Certes, dans l'enseignement de Tenrikyo, la mort n'est qu'un passage pour changer un corps qui est devenu comme un vieux vêtement afin d'en remettre un neuf dans une prochaine vie. Bien que la disparition nous imprègne de tristesse et de chagrin, l'âme de la personne décédée est toujours pure et pleine d'espoir quant à sa renaissance. Facile à comprendre. Mais plus la réalité est cruelle, plus on est désespérément ému.
Avec le temps, je commence à comprendre que ce docteur pensait au bien de mon père dont la mort était inévitable et imminente. Je me souviens du dernier visage de mon père. Il était tellement paisible qu'il semble bien qu'il ait saisi la vraie signification de la renaissance.
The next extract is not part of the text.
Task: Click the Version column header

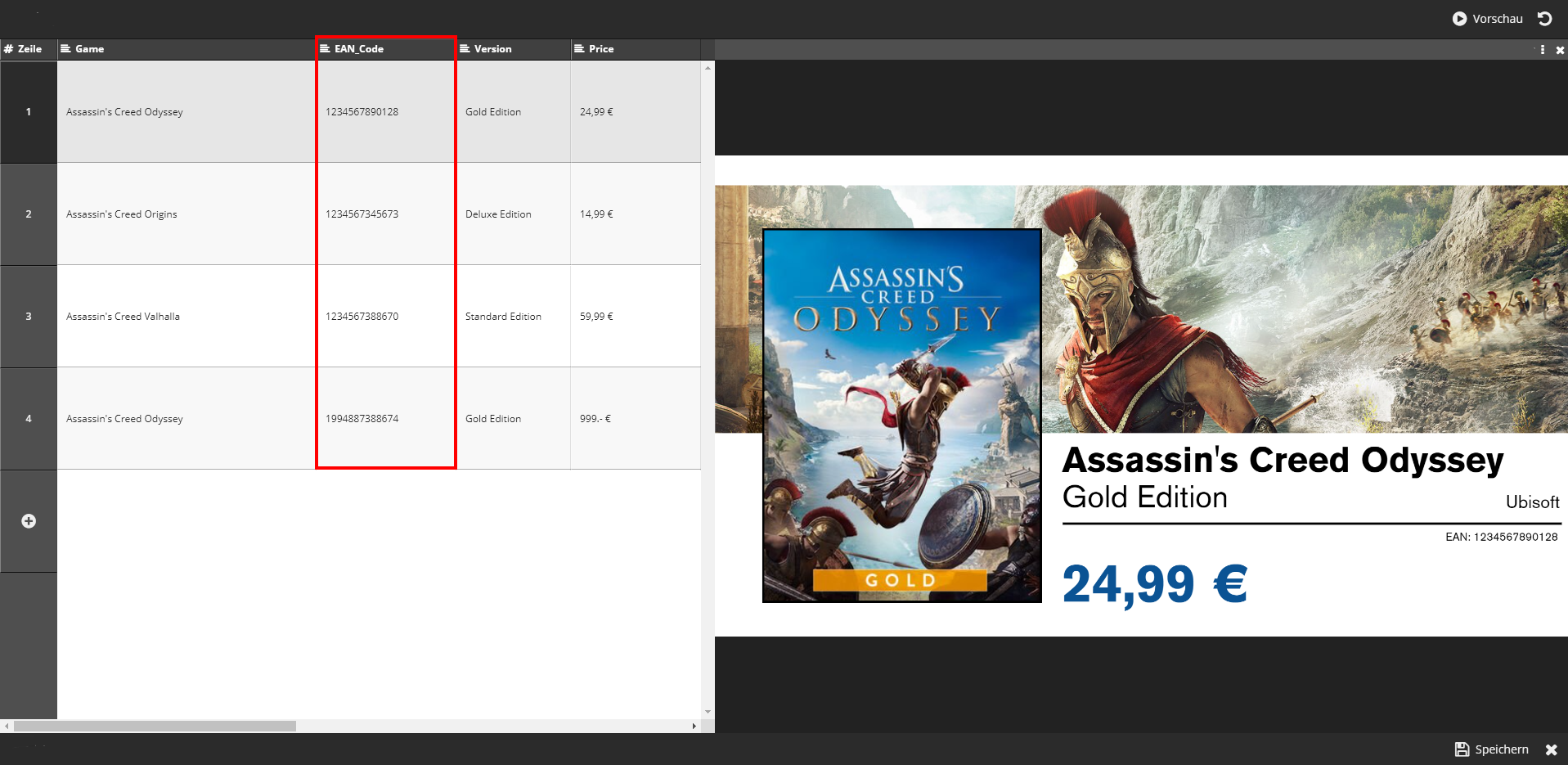Action: click(492, 49)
Il se serait débarrassé de tout souci par rapport à sa femme, à ses enfants, à ses amis et aux fidèles de son kyokai avec un état d'esprit pure et simple en s'appuyant sur Oyagami qui assure vie et mort. Le journal de Tenri jihô a rapporté sur une page d'un style documentaire le décès de mon père comme étant la mort idéale dans le sens de l'enseignement de Tenrikyo. C'est sans doute son médecin qui a proposé cela au journaliste.
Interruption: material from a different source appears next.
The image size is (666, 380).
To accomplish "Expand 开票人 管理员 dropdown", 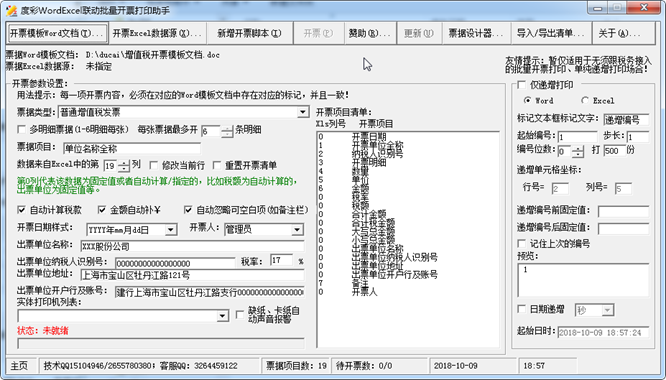I will pos(297,230).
En effet, la mort ne signifie jamais la fin dans Tenrikyo. Pour le défunt, cela represente un nouveau départ. Comme il est dit clairement dans la Doctrine de Tenrikyo, « nous revenons en ce monde avec un nouveau corps prêté à notre cœur ».
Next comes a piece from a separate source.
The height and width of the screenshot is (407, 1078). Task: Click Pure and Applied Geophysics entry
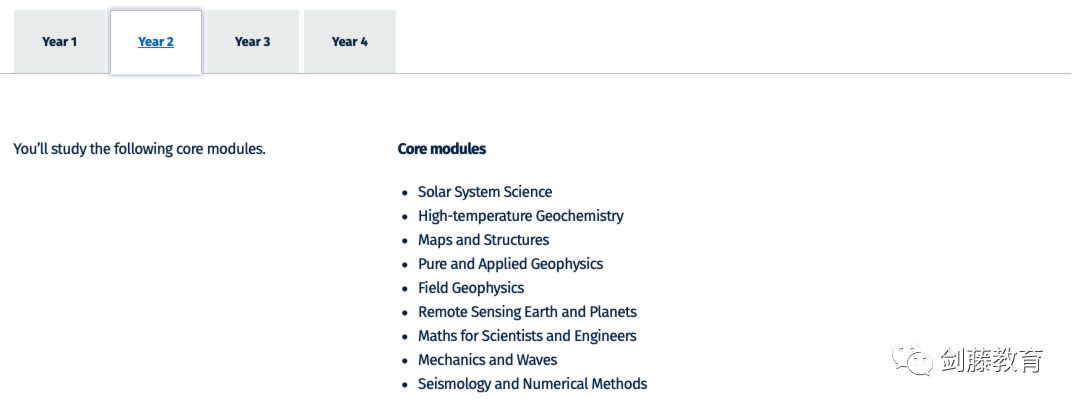(510, 264)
Quant aux vivants laissés par lui en ce monde, non seulement son souvenir perdure à l'intérieur en eux, mais aussi (de plus) les connaissances et les expériences qu'ils ont vécues ensemble de son vivant conditionnent la suite de leur vie à l'extérieur public comme une composante de leur vie future. Autrement dit, le vécu ainsi obtenu ensemble forme une nouvelle causalité qui devient un facteur important, susceptible d'influencer la vie restante. Dans ce sens-là, cette causalité pourrait aussi être appelée « In-nen ».
Je vous prie de bien comprendre mon discours sans méchanceté. Je ne veux pas dire que la mort est belle. Je ne veux pas dire qu'il faut accepter le destin, être passif à l'approche de la mort. Mais la mort n'est pas un mal ni une punition, c'est une protection d'Oyagami. Il ne nous coince jamais dans l'impasse des ténèbres. La joie éblouissante existe toujours quelque part. Notre chemin de foi est d'essayer d'avoir un esprit qui puisse la retrouver dans n'importe quelle circonstance.
Je vous remercie de votre attention.